Are you sure she's flaxen? I think it looks like a normal chestnuts mane would. It's just that her coat is so dark it makes it look light. It just doesn't have the paleness that a flaxen would be IMPO.
_Posted via Mobile Device_


----------



## SaddleStrings (May 15, 2012)

I second CLaPorte's post, defiantly a liver chestnut with the flaxen gene. She's Very pretty!


----------



## PunksTank (Jul 8, 2012)

Definitely flaxen liver chestnut, she's adorable! Could be a sooty chestnut anyone know for sure?


----------



## Peppy Barrel Racing (Aug 16, 2011)

What a cute flaxen liver chestnut!
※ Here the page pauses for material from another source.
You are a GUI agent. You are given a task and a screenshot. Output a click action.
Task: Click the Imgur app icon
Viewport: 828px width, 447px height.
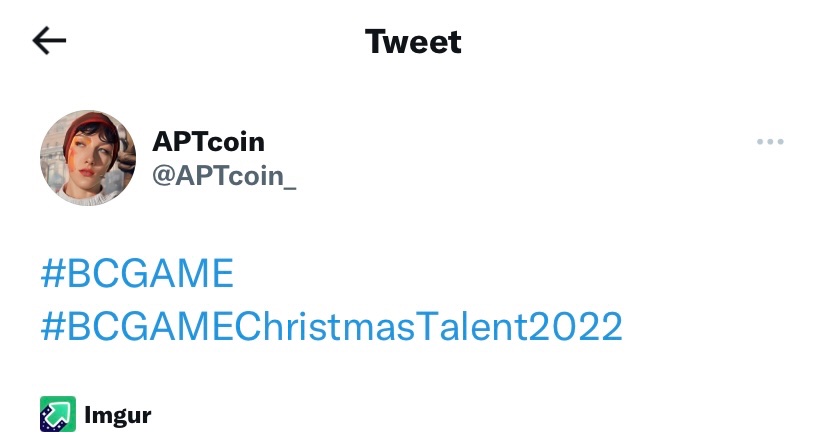coord(58,413)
Pretty coloring!
_Posted via Mobile Device_


----------



## Cacowgirl (Feb 19, 2011)

She doesn't have to turn sorrel or chestnut...she already is! Yes, winter grooming can be challenging.


----------



## Freelance Cowgirl (May 27, 2011)

Thanks a bunch everyone! I always call her my pretty baby girl.


----------



## SunnyMeadeFarm (Sep 3, 2012)

I would say just pain Liver Chestnut, I don't see the Flaxen at all, just normal lightening that chestnut gets.


----------